START Source passage

Lord Akeldama, being Alexia's friend, leaves her a cryptic warning before exiting town, in pursuit of one of his drones who has been kidnapped by another "rove" vampire. The only people behaving sensibly in the situation seem to be Floote, Alexia's butler (inherited from her father), Lord Maccon's beta Professor Lyall, and the cross-dressing inventor, Madame Lefoux. Floote and Lafoux accompany Alexia as she flees from the vampires of the city, to her father's homeland, Italy.

They have some interesting encounters along the way, with Lefoux's fellow members of the Order of the Octopus, and the Templars, who hope to study Alexia and use her as a weapon in their centuries-long war against the supernaturals. She learns a few new things about her heritage, the nature of the child she is bearing, and about herself, too.

Good entertainment, indeed.

Wednesday, November 14, 2012

Captain Vorpatril's Alliance by Lois McMaster Bujold

I had a spot of bother obtaining this book. I first went to the publisher's site, and couldn't seem to find an electronic version, nor was I able to find it at Amazon. Bending with the wind, I headed to a nearby Hastings, and hunted for it on the new releases shelf without success, so I had to ask the manager to look it up - turned out they weren't ordering any copies in. What?? Back to the Baen web site, trying a different path, and found the ebook for sale - so I downloaded it before anything else could delay my gratification. I have been eagerly awaiting this book for soooo long, and Bujold did not disappoint me.

We (sorta) get away from the Vorkosigan saga here, in that the protagonist is actually a Vorpatril, Miles' cousin, Ivan Xav. We've seen this a couple of times before from Bujold, such as when Ellie Quinn or Cordelia told their tales, which wove into the overall history. I hope she's not done with Miles, though seeing him appear in this one as a peripheral character, leaning on his cane, dandling children on his knee, makes me wonder.

Ivan is on assignment with Barrayaran military's Operations department on Komarr, blithely going about his business, when he is visited abruptly by Byerly Vorrutyer, best known as a wastrel disowned heir of a noble house, but known by Ivan and his cousin to actually be an ImpSec agent. By enlists Ivan to keep an eye on (translation - attempt to seduce) a subject of one of his investigations, the lovely shop girl (looks can be deceiving) Tej. When Ivan's pickup attempt doesn't go as smoothly as he hopes - Tej's sister stuns him and ties him to a chair in their flat - he finds himself involved in something far more dangerous than a casual fling.

It seems that Tej and Rish are from Jackson's Whole, the daughters of a Baron and Baronne who have recently been removed from power and forced to flee for their lives. Somehow, the ladies have gotten separated from the rest of the family, and are being pursued by kidnappers hoping to return them to Jacksonian space for the bounty on their heads. Ivan helps them foil the plans of one set of kidnappers, then offers them sanctuary at his own apartment (a bit more upscale than the fugitives').

END Source passage
START Provided information

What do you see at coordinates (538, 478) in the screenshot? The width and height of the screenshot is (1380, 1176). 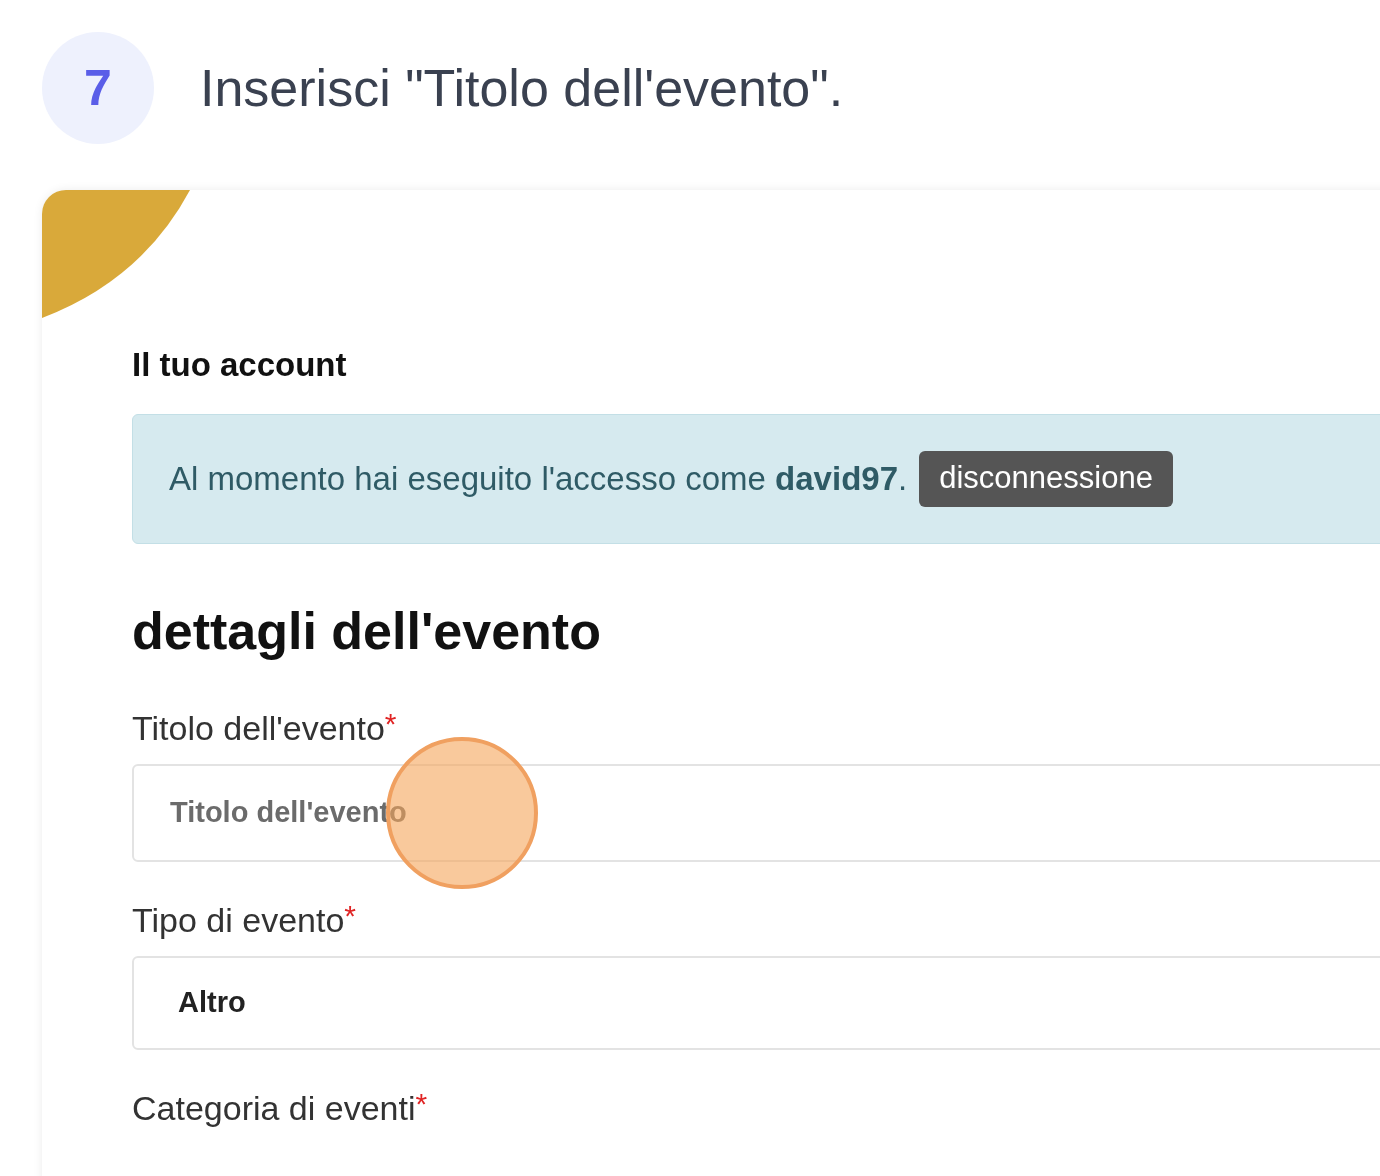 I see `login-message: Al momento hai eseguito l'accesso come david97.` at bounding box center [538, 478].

END Provided information
START Provided information

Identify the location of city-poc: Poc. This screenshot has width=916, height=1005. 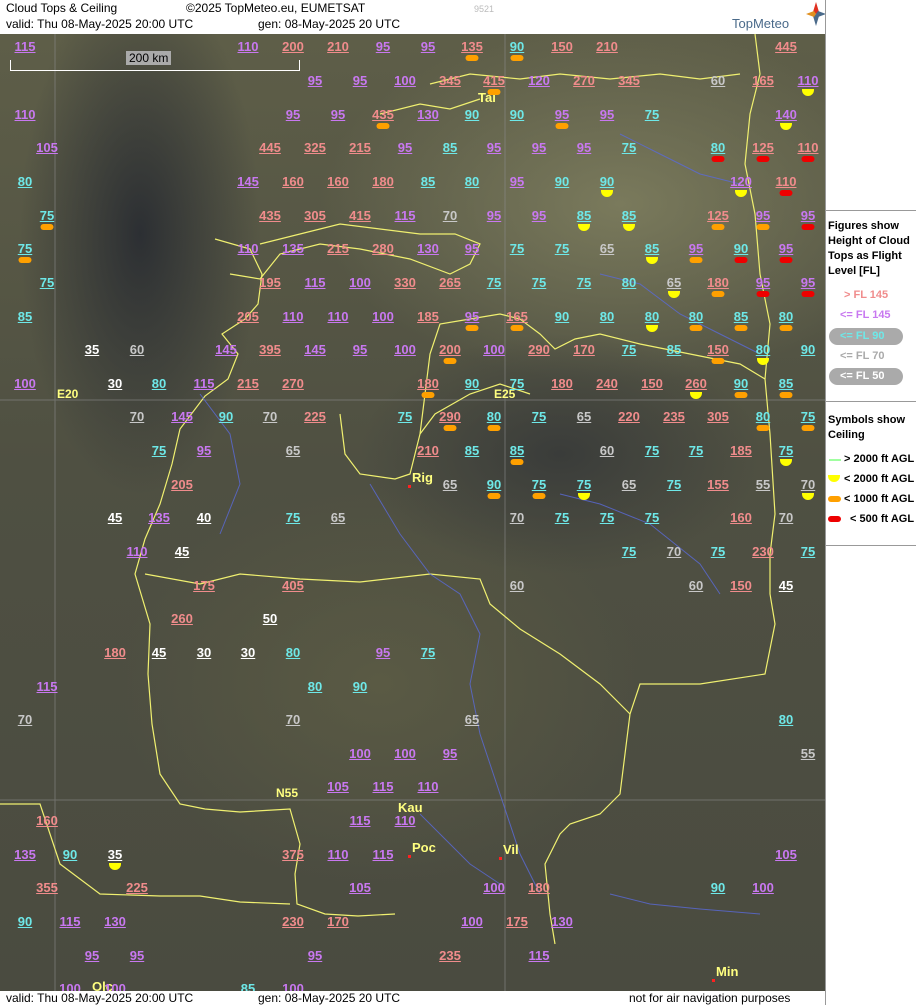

END Provided information

Exercise. Reproduce the book review passage word for word, starting at "They have some" and ending at "about herself, too.".

Reply.
They have some interesting encounters along the way, with Lefoux's fellow members of the Order of the Octopus, and the Templars, who hope to study Alexia and use her as a weapon in their centuries-long war against the supernaturals. She learns a few new things about her heritage, the nature of the child she is bearing, and about herself, too.